A deterministic method without side effects is referentially transparent. It's also known as a pure function. Such functions have some very desirable qualities.
One of these qualities is that pure functions readily compose. If the output of one function fits as the input for another, you can sequentially compose them. Always. There are deep mathematical reasons for that, but suffice it to say that composition is ingrained into the fabric that pure functions are made of.
Another quality is that you can replace a pure function call with its result. The function call is equal to the output. The only difference between the result and the function call is the time it takes to get it.
Think about that in terms of Robert C. Martin's definition of abstraction. Once a pure function returns, the result is all you have to care about. How the function arrived at the result is an implementation detail. Referentially transparent functions eliminate the irrelevant and amplify the essential. As [the following figure] illustrates, they collapse arbitrary complexity to a single result; a single chunk that fits in your brain.
[Figure caption:] Pure function (left) collapsing to its result (right). Regardless of complexity, a referentially transparent function call can be replaced by its output. Thus, once you know what the output is, that's the only thing you need to keep track of as you read and interpret the calling code.
On the other hand, if you want to know how the function works, you zoom in on its implementation, in the spirit of fractal architecture. That might be the
WillAccept
method [...]. This method is, in fact, not just Query, it's a pure function. When you look at the source code of that function, you've zoomed in on it, and the surrounding context is irrelevant. It operates exclusively on its input arguments and immutable class fields.When you zoom out again, the entire function collapses into its result. It's the only thing your brain needs to keep track of.
Regardless of complexity, a referentially transparent function reduces to a single chunk: the result that it produces. Thus, referentially transparent code is code that fits in your head.
Conclusion #
Code That Fits in Your Head isn't a book about functional programming, but it does advocate for the functional core, imperative shell (also known as an impureim sandwich) architecture, among many other techniques, practices, and heuristics that it presents.
I hope that you found the excerpt so inspiring that you consider buying the book.
Comments
Absolutely agree. The problem of "Code that fits in your head" is not about code either, it's about all human reasoning. It particularly happens in math. In math, why do we prove "theorems", and then prove new theorems by referencing those previous theorems or lemmas? Why can't mathematicians just prove everything every single time? Because math can't fit in someone's head, so we also need these tools.

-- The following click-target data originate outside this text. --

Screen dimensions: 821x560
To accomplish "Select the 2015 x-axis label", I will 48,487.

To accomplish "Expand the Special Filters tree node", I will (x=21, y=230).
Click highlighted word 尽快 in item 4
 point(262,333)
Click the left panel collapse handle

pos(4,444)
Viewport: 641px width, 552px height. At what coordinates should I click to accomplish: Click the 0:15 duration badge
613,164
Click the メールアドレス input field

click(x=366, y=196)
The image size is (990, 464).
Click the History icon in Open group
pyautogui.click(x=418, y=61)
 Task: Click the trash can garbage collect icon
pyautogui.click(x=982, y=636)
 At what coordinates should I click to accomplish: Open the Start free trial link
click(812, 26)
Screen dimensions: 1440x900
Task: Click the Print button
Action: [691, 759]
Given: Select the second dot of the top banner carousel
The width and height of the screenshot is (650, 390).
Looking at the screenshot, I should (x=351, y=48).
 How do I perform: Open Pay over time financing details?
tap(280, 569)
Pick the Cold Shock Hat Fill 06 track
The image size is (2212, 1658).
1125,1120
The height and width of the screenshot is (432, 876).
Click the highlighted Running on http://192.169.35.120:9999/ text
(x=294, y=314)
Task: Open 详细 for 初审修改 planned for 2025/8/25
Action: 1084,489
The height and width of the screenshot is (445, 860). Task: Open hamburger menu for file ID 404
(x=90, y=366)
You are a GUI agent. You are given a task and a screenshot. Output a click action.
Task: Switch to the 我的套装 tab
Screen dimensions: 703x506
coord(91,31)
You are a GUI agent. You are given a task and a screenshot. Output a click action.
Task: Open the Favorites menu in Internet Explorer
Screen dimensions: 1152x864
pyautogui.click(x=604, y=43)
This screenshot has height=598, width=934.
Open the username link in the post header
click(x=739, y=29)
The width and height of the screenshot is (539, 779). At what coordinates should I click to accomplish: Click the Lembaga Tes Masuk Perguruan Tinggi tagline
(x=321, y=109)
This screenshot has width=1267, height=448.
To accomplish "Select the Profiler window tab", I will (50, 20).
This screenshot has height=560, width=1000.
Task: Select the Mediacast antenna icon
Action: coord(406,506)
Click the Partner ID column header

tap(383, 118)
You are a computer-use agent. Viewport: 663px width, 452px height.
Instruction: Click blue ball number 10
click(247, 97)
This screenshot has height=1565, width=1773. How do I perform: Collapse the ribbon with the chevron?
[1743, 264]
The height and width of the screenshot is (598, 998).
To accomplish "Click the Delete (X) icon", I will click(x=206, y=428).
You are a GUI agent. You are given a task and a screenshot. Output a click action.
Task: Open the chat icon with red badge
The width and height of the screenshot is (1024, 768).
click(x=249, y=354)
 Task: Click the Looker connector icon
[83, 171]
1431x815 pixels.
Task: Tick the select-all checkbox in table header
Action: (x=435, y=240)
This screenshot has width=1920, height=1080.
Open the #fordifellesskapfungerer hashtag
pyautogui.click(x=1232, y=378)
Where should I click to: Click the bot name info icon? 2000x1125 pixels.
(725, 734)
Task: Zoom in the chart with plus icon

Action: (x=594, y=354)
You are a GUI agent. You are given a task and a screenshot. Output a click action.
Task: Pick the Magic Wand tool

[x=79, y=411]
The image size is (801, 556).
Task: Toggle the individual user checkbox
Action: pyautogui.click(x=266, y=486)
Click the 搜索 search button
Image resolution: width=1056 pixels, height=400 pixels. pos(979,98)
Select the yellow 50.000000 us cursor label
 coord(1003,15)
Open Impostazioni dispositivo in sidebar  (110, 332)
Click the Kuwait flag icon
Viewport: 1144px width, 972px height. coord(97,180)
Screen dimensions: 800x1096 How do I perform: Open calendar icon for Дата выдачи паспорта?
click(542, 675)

Or rather, math is the tool for "X that fits in your head". Math is the language of human reasoning, anything that can be reasoned about can be modelled in math and talked about in math, which is a language we all know about and have used for thousands of years.
It can help us developers a lot to make use of this shared language. There already exists a language to help us figure out how to Fit Code In Our Heads, it would be detrimental to ourselves to ignore it. You link to category theory, and there's also algebra. These are tools for such endeavor, I think developers should be more open towards them and not just deride them as "hard" or "ivory-tower-esque", they should be the opposite of that. And in fact, whne you properly understand algebra, there is nothing really hard about it, it's actually so simple and easy you can't understand why you didn't pay attention to it sooner.